= SOURCE DOCUMENT =
MPs had been due to hear the second reading of the bill, which aims to give emergency response drivers better protection from prosecution, on March 16th.
However, it was pulled from Parliament’s agenda earlier in the week to allow for the completion of an ongoing review which will investigate ‘the law and best practice regarding police pursuits.’
The bill is now expected to be given its second reading on July 6th.
The Police Federation Of England and Wales has fought long and hard for a revision to the bill to protect their members from unfair prosecutions.
The Federation’s Pursuits Lead Tim Rogers says the delay is a ‘bitter blow’.
“To get this disappointing news just hours away from a key legislative milestone, which had already secured cross-party support, is a bitter blow – and all the more devastating.
“What are our members and fellow emergency response drivers to do in the meantime?
“How many more lives could be ruined going through lengthy legal proceedings – ultimately criminalising officers for just doing their job?”
The current legislation allows no exemptions for police pursuits meaning police drivers can be held liable for ‘dangerous driving’ even when in pursuit.
The law also doesn’t take into account the high level of specialised training officers are given.
Tim says it means officers have to try and do their job with ‘one hand tied behind their back.’
“We have fought extremely hard for more than seven years to get to this point, liaising with the Home Office, National Police Chiefs’ Council, MPs from all parties and many, many other stakeholders,” he added.

= LISTED RECORDS =
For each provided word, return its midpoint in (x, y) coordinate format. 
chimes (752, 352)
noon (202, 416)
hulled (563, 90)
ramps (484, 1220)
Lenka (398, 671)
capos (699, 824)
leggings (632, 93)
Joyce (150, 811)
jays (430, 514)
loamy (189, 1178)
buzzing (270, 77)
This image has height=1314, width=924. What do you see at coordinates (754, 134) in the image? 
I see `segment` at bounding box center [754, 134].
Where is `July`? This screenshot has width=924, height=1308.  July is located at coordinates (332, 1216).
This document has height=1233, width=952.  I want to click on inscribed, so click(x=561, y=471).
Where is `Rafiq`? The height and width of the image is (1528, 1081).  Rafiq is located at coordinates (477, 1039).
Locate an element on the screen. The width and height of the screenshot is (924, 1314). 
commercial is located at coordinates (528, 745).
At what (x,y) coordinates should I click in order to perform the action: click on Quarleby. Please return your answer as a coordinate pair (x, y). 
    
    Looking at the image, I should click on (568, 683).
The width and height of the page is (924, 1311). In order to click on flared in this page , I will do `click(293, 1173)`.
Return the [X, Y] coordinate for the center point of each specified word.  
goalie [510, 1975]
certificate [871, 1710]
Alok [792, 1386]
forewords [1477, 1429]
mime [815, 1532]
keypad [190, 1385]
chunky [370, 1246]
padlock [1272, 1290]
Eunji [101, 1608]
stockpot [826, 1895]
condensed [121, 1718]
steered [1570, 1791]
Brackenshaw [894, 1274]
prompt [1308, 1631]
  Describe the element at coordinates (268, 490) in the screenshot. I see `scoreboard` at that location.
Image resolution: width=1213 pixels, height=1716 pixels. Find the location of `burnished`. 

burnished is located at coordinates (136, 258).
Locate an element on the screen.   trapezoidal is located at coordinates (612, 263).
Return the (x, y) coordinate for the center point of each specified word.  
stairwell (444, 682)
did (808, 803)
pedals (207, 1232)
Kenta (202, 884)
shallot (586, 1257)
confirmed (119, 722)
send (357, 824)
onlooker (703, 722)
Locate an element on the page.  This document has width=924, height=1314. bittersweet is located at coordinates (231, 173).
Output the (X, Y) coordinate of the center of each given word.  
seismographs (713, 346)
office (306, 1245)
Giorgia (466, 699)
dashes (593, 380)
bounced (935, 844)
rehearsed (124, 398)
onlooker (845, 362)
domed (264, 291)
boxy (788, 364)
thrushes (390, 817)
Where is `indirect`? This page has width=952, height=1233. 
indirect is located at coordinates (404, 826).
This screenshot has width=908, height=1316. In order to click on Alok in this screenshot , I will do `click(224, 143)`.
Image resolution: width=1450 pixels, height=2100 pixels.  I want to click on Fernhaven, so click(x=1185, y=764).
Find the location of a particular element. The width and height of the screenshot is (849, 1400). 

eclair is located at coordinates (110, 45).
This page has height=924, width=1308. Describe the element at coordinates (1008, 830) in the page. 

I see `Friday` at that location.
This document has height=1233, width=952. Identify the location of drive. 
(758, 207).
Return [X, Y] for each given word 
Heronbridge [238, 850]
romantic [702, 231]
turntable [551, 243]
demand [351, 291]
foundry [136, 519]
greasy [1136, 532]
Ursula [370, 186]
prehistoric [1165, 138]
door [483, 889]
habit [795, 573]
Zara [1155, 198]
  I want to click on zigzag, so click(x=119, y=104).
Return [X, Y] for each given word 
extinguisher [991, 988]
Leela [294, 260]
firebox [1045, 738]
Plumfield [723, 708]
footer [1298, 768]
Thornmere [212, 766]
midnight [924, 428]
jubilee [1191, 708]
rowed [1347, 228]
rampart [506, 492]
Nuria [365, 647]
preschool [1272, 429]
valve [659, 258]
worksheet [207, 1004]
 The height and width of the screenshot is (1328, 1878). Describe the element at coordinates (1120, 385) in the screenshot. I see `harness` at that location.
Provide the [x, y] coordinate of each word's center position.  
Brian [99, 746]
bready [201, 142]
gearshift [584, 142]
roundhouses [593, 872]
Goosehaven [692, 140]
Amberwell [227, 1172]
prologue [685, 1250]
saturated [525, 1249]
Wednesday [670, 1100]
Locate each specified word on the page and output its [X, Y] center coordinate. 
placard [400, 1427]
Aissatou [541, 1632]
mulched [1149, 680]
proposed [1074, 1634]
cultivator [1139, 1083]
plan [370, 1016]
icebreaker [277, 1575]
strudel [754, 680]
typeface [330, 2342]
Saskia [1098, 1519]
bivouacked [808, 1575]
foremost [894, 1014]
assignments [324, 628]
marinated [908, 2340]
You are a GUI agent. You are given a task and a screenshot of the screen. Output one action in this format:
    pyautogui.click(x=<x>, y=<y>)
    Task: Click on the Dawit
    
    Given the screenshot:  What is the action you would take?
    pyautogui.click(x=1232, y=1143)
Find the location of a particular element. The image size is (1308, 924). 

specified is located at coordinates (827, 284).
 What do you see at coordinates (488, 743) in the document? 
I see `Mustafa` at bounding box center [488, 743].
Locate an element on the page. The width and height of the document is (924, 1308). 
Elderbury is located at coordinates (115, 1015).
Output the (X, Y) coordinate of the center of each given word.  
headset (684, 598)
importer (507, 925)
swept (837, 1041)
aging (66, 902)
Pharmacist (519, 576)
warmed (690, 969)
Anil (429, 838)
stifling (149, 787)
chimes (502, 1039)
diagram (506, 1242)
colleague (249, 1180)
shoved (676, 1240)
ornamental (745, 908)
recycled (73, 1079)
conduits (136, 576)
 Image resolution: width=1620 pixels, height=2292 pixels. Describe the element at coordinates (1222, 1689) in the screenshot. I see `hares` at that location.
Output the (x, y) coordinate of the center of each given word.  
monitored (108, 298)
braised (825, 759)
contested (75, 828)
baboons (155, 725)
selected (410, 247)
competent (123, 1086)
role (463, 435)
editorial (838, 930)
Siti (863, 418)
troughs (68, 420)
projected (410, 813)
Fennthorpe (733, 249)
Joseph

= SHORT TASK 1 =
Using the article on the police pursuits bill, mark each statement yes or no and quote the words from the article that settle it. (a) The bill's second reading is now expected on July 6th. (b) The current legislation includes exemptions for police pursuits. (c) The Police Federation has been working toward this for more than seven years.
= SHORT TASK 2 =
Summarize the article on the police pursuits bill in two sentences.
= SHORT TASK 3 =
Resume the article on the police pursuits bill after its final sentence.
The entries have nothing to do with the article on the police pursuits bill.

= FINAL RESULT 1 =
(a) Yes: "The bill is now expected to be given its second reading on July 6th."
(b) No: "The current legislation allows no exemptions for police pursuits"
(c) Yes: "We have fought extremely hard for more than seven years to get to this point"

= FINAL RESULT 2 =
The second reading of a bill meant to give emergency response drivers better protection from prosecution was pulled from Parliament's agenda so that a review of the law and best practice on police pursuits could be completed, and it is now expected on July 6th. The Police Federation of England and Wales, which has pushed for the change for more than seven years, called the delay a "bitter blow" and said current law offers no exemptions for pursuits and ignores officers' specialized training.

= FINAL RESULT 3 =
“We finally thought the end was in sight, with a workable solution which would help protect our 120,000 plus members from prosecution for just doing their jobs, only to have it snatched from us at the last minute.
“The Government says it ‘remains broadly supportive of the intention behind the Private Members Bill’ and we know a review is ongoing.
“But this news will be a real blow to our specially-trained police drivers and the other emergency services who will now face an indefinite period continuing to run the risk of possibly losing their jobs if they respond to a ‘blue-light’ call.
“We will not stop campaigning for this important legislative change and we will also now have to consider our position and what advice to issue to members.
"The Government needs to put its money where its mouth is on this.”
In December, Policing Minister Nick Hurd supported the bill in Parliament, after it had been introduced by senior backbench MP, Sir Henry Bellingham.
The bill was accepted with cross party sponsors and no dissent.